[Task to carry out]: Update the rows below by changing each "Viewport" to "Window". Leave everything else as it is.

Stored data entries
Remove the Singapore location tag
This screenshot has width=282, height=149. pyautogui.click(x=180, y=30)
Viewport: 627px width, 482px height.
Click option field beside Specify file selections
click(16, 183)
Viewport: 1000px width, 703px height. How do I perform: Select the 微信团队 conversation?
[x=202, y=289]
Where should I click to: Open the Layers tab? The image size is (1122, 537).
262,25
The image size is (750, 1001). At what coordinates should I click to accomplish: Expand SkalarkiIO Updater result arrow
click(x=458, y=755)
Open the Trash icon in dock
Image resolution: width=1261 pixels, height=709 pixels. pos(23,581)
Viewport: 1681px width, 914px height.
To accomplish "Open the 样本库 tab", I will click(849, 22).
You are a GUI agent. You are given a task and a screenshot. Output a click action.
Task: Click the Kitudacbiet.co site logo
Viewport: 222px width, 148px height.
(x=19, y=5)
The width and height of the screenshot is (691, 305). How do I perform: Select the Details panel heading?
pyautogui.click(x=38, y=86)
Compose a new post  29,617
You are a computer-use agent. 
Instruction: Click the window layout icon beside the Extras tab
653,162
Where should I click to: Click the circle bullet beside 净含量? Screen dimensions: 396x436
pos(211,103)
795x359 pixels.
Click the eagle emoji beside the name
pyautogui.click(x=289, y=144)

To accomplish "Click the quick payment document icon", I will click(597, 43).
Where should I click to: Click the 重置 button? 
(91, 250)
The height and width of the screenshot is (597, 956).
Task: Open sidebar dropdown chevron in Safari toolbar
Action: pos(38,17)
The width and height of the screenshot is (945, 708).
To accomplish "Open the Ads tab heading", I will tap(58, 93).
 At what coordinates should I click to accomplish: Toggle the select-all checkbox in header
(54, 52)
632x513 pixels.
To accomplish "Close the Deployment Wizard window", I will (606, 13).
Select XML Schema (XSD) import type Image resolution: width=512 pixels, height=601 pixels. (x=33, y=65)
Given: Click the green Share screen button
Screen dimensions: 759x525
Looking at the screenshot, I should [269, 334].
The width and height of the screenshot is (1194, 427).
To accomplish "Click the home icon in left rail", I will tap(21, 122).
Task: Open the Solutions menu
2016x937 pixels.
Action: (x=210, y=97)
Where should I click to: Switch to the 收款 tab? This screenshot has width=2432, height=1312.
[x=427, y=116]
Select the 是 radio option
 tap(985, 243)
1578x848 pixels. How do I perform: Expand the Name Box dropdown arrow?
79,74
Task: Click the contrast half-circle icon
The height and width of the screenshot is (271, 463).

[Task solution]:
Remove the Singapore location tag
This screenshot has width=282, height=149. pyautogui.click(x=180, y=30)
Window: 627px width, 482px height.
Click option field beside Specify file selections
click(16, 183)
Window: 1000px width, 703px height. How do I perform: Select the 微信团队 conversation?
[x=202, y=289]
Where should I click to: Open the Layers tab? The image size is (1122, 537).
262,25
The image size is (750, 1001). At what coordinates should I click to accomplish: Expand SkalarkiIO Updater result arrow
click(x=458, y=755)
Open the Trash icon in dock
Image resolution: width=1261 pixels, height=709 pixels. pos(23,581)
Window: 1681px width, 914px height.
To accomplish "Open the 样本库 tab", I will click(849, 22).
You are a GUI agent. You are given a task and a screenshot. Output a click action.
Task: Click the Kitudacbiet.co site logo
Window: 222px width, 148px height.
(x=19, y=5)
The width and height of the screenshot is (691, 305). How do I perform: Select the Details panel heading?
pyautogui.click(x=38, y=86)
Compose a new post  29,617
You are a computer-use agent. 
Instruction: Click the window layout icon beside the Extras tab
653,162
Where should I click to: Click the circle bullet beside 净含量? Screen dimensions: 396x436
pos(211,103)
795x359 pixels.
Click the eagle emoji beside the name
pyautogui.click(x=289, y=144)

To accomplish "Click the quick payment document icon", I will click(597, 43).
Where should I click to: Click the 重置 button? 
(91, 250)
The height and width of the screenshot is (597, 956).
Task: Open sidebar dropdown chevron in Safari toolbar
Action: pos(38,17)
The width and height of the screenshot is (945, 708).
To accomplish "Open the Ads tab heading", I will tap(58, 93).
 At what coordinates should I click to accomplish: Toggle the select-all checkbox in header
(54, 52)
632x513 pixels.
To accomplish "Close the Deployment Wizard window", I will (606, 13).
Select XML Schema (XSD) import type Image resolution: width=512 pixels, height=601 pixels. (x=33, y=65)
Given: Click the green Share screen button
Screen dimensions: 759x525
Looking at the screenshot, I should [269, 334].
The width and height of the screenshot is (1194, 427).
To accomplish "Click the home icon in left rail", I will tap(21, 122).
Task: Open the Solutions menu
2016x937 pixels.
Action: (x=210, y=97)
Where should I click to: Switch to the 收款 tab? This screenshot has width=2432, height=1312.
[x=427, y=116]
Select the 是 radio option
 tap(985, 243)
1578x848 pixels. How do I perform: Expand the Name Box dropdown arrow?
79,74
Task: Click the contrast half-circle icon
The height and width of the screenshot is (271, 463).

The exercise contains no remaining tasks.